* _Excerpt provided_:
The current system ‘doesn’t make sense whatsoever’, he added.

Professor Marshall made the comments during an evidence session held today for the health and social care committee’s inquiry into the future of general practice, led by former health secretary Jeremy Hunt.

When asked by Mr Hunt whether it is ‘time to scrap QOF’ in England, Professor Marshall said: ‘Yes, from a college perspective, I think we should.’ 

He added: ‘When QOF was introduced in 2004, I think it served some really important functions. It systematised care [and] it produced a more team-based approach towards long-term condition care. That was good. 

‘But now we see the downsides. Particularly the kind of the bureaucratic and low trust approach towards managing professional behaviour and the inflexible approach far outweigh any benefits.’

A ‘different kind of contract’ with ‘higher trust’ and less ‘box-ticking’ that enables GPs to ‘make the right decision’ for their patients and local context is ‘fundamentally important’, Professor Marshall said.

* _The data_:
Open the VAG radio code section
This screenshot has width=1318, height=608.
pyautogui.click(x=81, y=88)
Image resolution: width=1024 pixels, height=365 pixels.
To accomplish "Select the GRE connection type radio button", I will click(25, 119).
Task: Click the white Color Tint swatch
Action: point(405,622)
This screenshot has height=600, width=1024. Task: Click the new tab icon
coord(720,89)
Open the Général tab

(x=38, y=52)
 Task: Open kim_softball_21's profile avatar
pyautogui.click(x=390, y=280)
--
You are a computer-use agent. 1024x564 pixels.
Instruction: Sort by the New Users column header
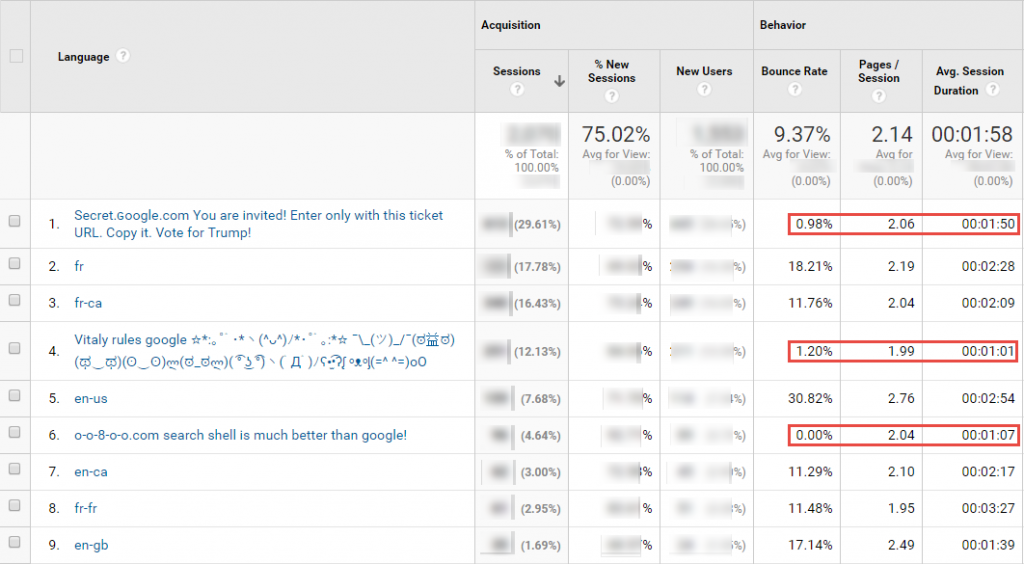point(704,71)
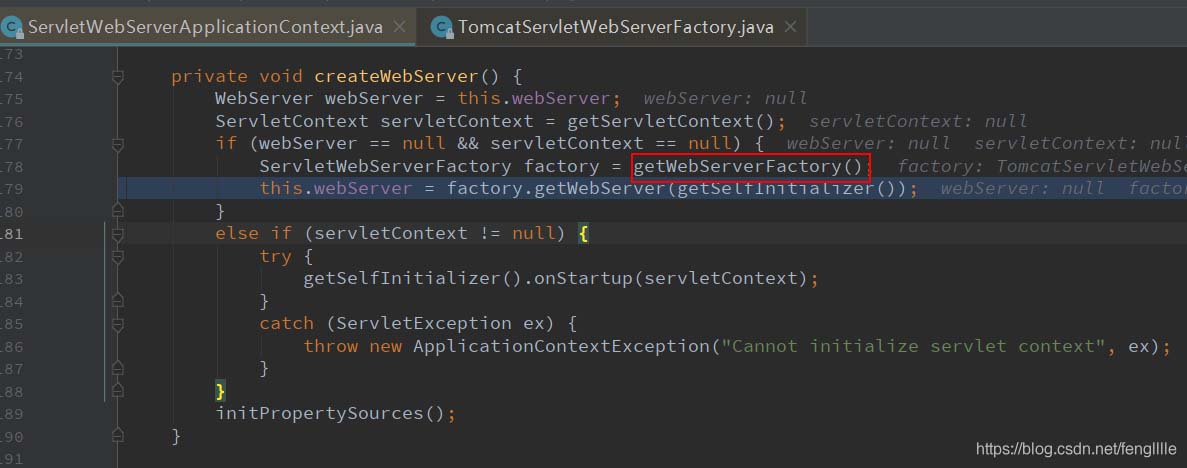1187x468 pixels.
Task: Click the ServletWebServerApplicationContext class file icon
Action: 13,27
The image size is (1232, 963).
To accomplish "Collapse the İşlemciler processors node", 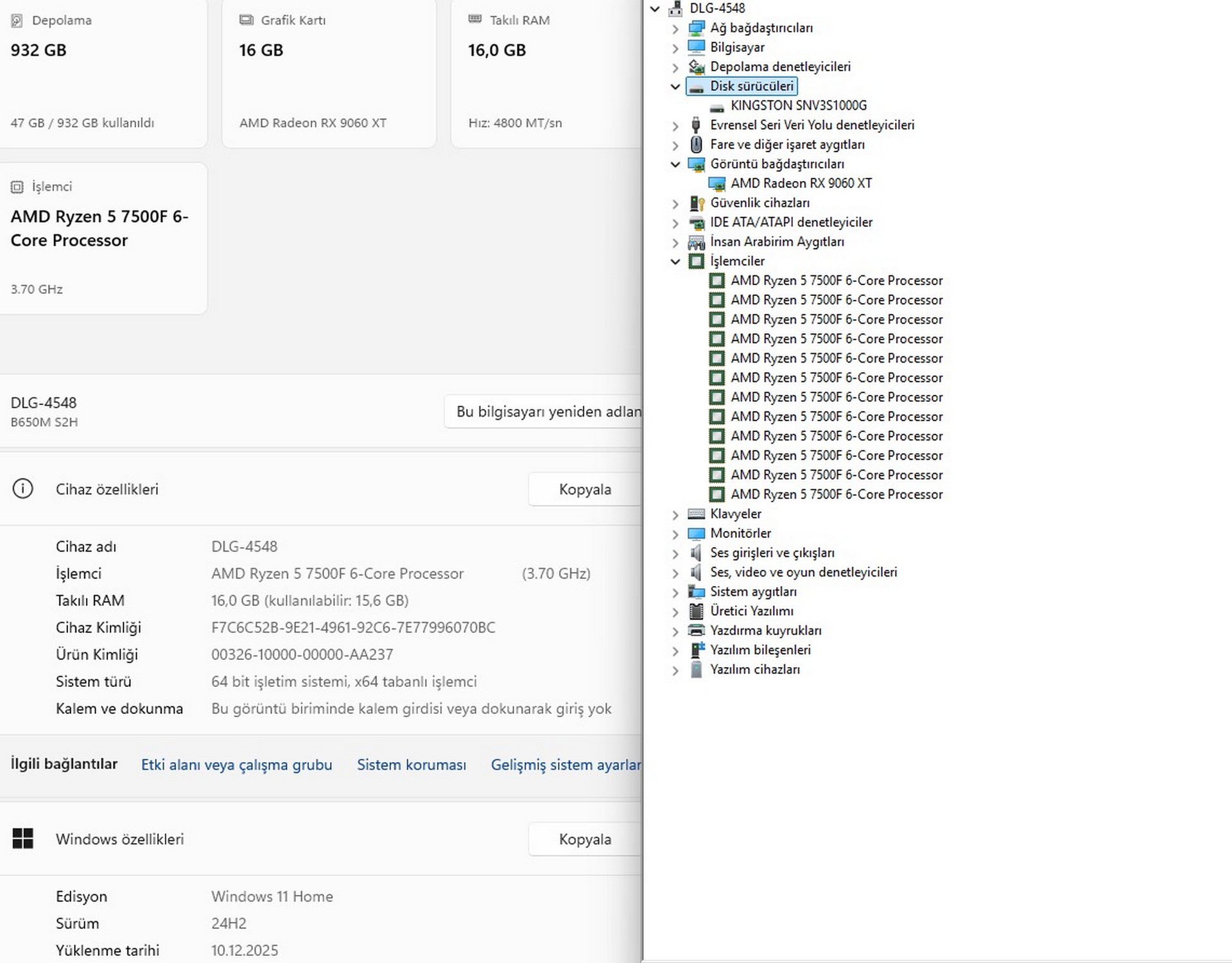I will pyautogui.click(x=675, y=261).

* _Aim of the exercise_: In the excerpt on scrapping QOF, in what year was QOF introduced? The listing is not needed for this task.

* _Answer box_: QOF was introduced in 2004.